The company survived the uncertain times thanks to the owners' previous hesitancy to enter foreign markets – including money set aside for expansion, entry into small Ukrainian cities, and the incredible efforts of the Ukrainian Armed Forces to repel the enemy.
The service is now available in 26 Ukrainian cities; since the start of the full-scale invasion, Uklon has suspended operations only in Russian-occupied Mariupol. The year of the full-scale invasion ended in the red for the company, Mr Smus admits, adding that the dynamics of recent months are inspiring.
Uklon is now actively working on expansion and plans to enter three countries in the coming months – Mr Smus refuses to say which so as not to jinx it. In addition, the service expects to enter several new niches in Ukraine this year.

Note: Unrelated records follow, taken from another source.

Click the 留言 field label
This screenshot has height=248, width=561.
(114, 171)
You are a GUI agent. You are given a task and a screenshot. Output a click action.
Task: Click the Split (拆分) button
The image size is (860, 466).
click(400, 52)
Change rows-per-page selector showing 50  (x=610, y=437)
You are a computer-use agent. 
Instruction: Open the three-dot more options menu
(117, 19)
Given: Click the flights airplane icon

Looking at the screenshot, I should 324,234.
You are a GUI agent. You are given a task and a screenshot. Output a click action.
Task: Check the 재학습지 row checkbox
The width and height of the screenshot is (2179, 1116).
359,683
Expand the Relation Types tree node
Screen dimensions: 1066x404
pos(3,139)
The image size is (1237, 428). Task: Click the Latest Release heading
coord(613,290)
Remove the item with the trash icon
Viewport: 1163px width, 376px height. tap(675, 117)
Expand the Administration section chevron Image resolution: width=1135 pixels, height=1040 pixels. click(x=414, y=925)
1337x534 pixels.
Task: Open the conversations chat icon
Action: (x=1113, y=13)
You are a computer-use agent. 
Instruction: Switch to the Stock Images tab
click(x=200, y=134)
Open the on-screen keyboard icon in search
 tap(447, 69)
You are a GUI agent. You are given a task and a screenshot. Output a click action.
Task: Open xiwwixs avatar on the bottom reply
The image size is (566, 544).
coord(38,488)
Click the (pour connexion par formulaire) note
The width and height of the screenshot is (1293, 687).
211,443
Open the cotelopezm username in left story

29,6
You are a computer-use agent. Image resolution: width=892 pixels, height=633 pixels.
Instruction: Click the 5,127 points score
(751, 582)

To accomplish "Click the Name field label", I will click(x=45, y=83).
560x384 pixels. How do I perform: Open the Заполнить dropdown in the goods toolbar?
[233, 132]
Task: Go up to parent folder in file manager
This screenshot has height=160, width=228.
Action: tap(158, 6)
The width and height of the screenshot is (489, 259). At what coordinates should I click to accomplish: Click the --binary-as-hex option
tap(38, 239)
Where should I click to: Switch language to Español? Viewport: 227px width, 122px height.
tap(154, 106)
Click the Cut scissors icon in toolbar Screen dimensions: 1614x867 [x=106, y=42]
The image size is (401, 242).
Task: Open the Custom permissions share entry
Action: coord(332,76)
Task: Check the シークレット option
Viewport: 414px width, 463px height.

Uklon’s co-founder tells LIGA.net how the war has changed the taxi market in Ukraine; how much fares have risen; and how taxi drivers' earnings are affected by the curfew.
How has the full-scale war affected Uklon's operations? How much has the orders decreased?
Significantly. March was the most difficult month – we fell by minus 90 percent in Kyiv (in terms of the number of trips), and by about 70 percent in all of Ukraine.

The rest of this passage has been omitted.